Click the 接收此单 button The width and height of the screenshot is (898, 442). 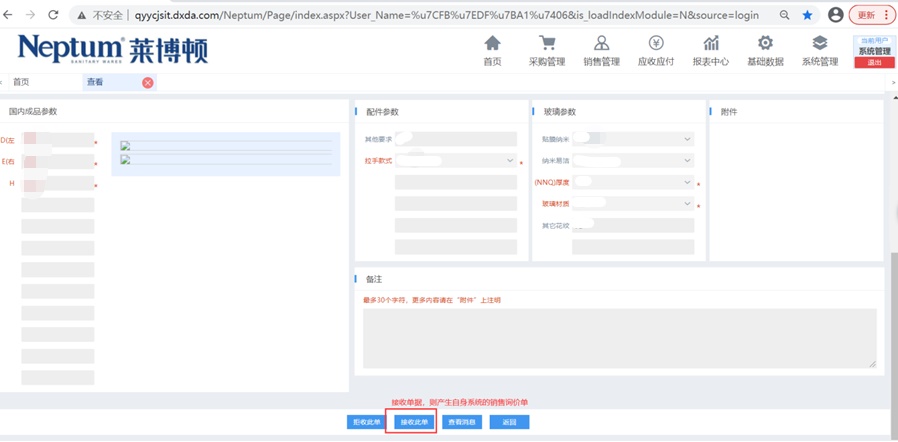click(x=414, y=422)

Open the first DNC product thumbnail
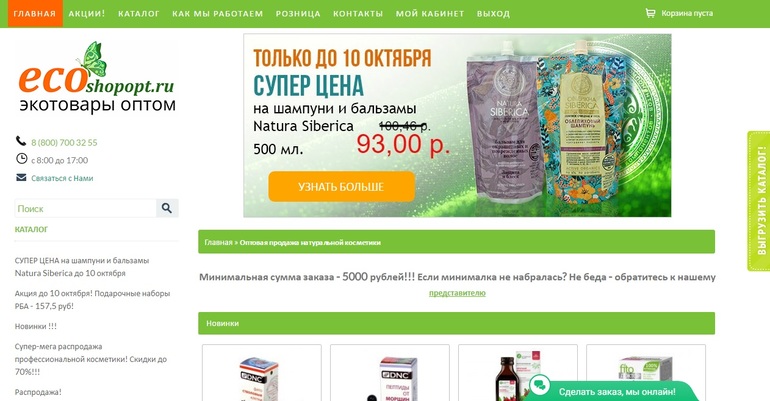[262, 373]
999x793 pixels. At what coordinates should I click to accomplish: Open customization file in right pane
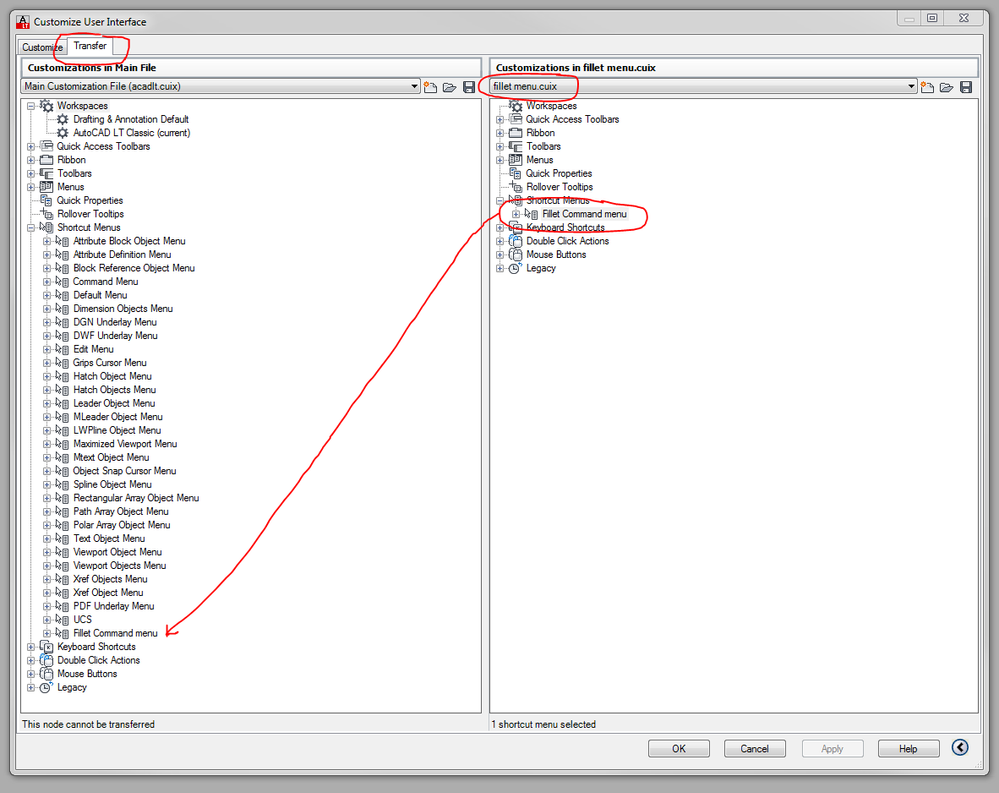coord(947,87)
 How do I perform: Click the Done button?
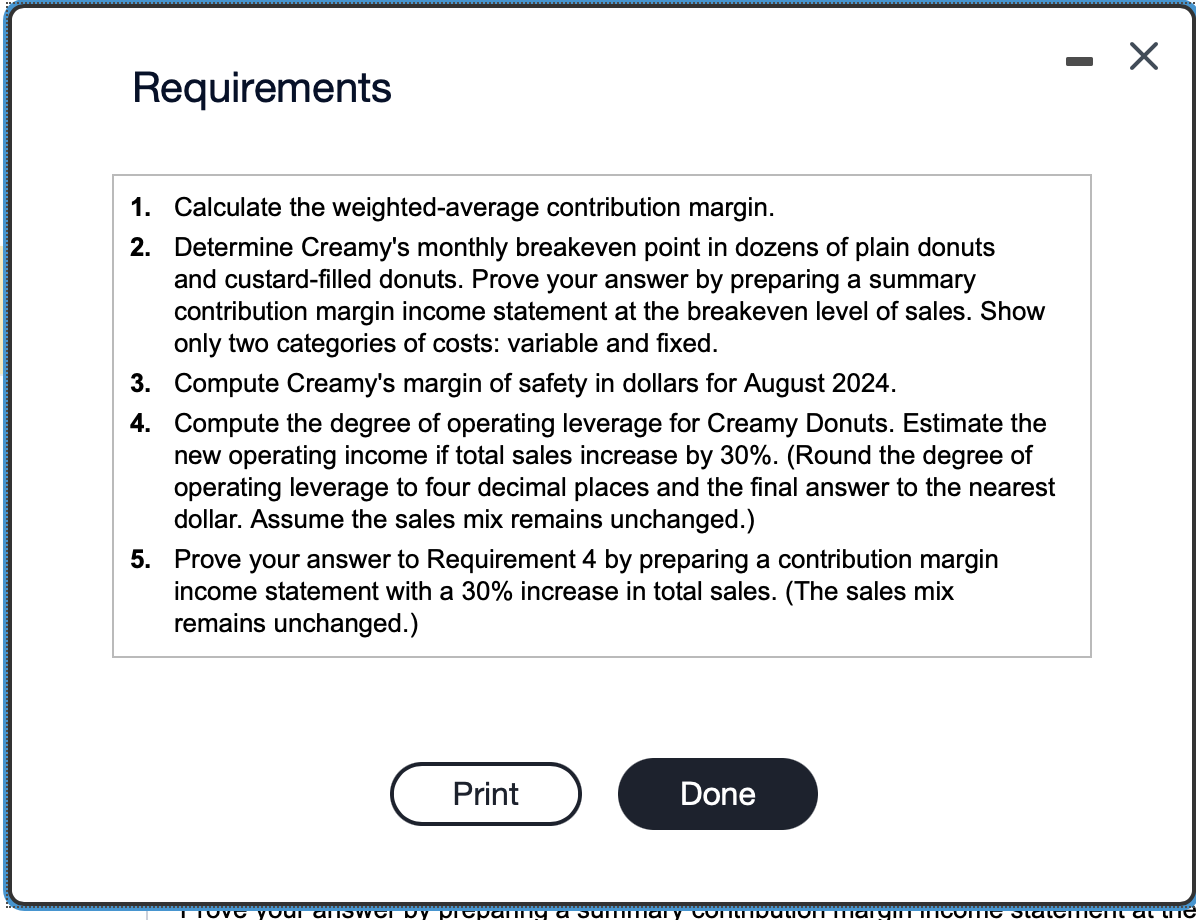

# # # # #

Task details: Within the entries above, the lines from the one with "Open the first DNC product thumbnail" through the final line are to be printed exactly, with the pictures removed.

Solution below:
Open the first DNC product thumbnail
[262, 373]
999x793 pixels. At what coordinates should I click to accomplish: Open customization file in right pane
coord(947,87)
 How do I perform: Click the Done button?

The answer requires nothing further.